Keeping with changes, you may notice changes down under as well depending a lot on your birth experience and hormones. When a woman gives birth, her estrogen and progesterone levels decrease, which can lead to vaginal inflammation, soreness, dryness, and itching. If a woman chooses to breastfeed, her estrogen levels will remain low so that her body can continue to produce milk, and therefore extend the duration of any vaginal dryness.
Vaginal discomfort can pose a challenge for sex, but there are several simple solutions. Using lubrication during sex is always a good idea to minimize friction, and women can use an estrogen cream to help produce their own lubrication. Women can also seek pain relief by soaking in a warm bath but should avoid bubble bath soaps and other products like douches and feminine hygiene sprays which can irritate an already sensitive vaginal region. Pelvic physical therapy is also a good idea to strengthen your pelvic floor and reduce any pain in the pelvis and bladder post-baby.

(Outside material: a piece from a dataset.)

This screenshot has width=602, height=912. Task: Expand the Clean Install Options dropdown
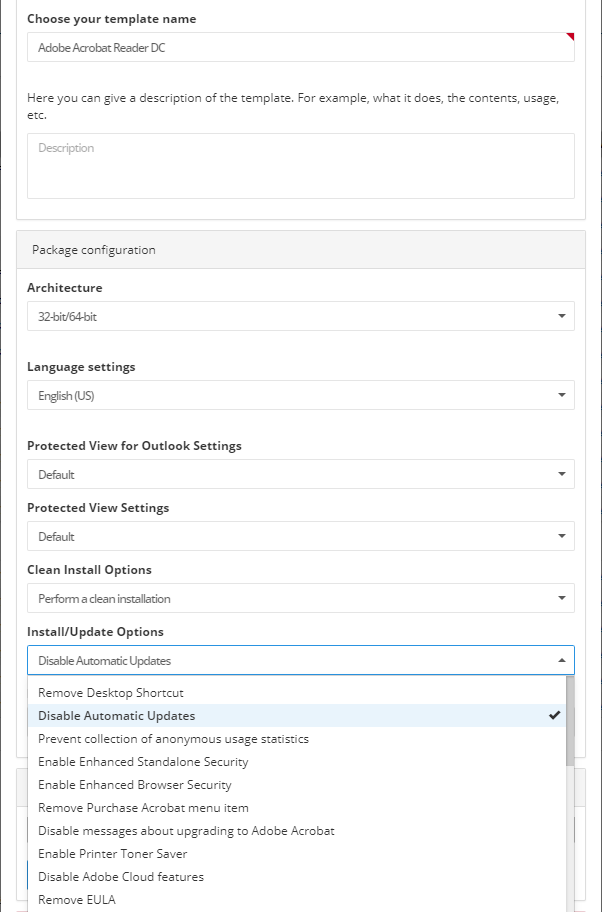pyautogui.click(x=301, y=598)
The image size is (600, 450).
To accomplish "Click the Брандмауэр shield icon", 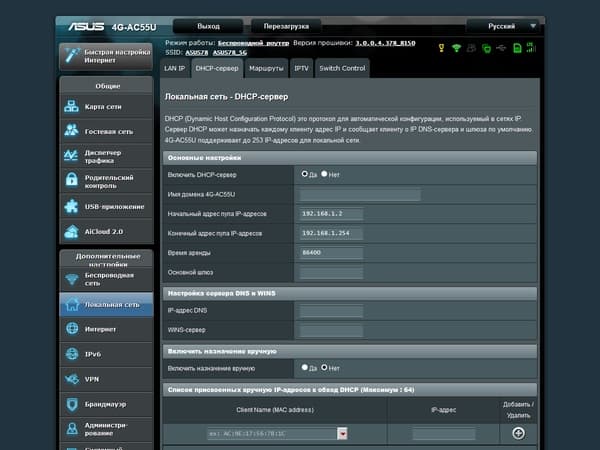I will pos(72,404).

Although intimacy and sex may be different after pregnancy, it doesn’t mean it has to be any less beautiful. It’s important for women to hone in on the messages their body is sending and allow time to heal both physically and emotionally. Being open with your partner about your concerns will strengthen your connection by fostering trust and respect. From there, you and your partner will adjust to new ways of expressing affection.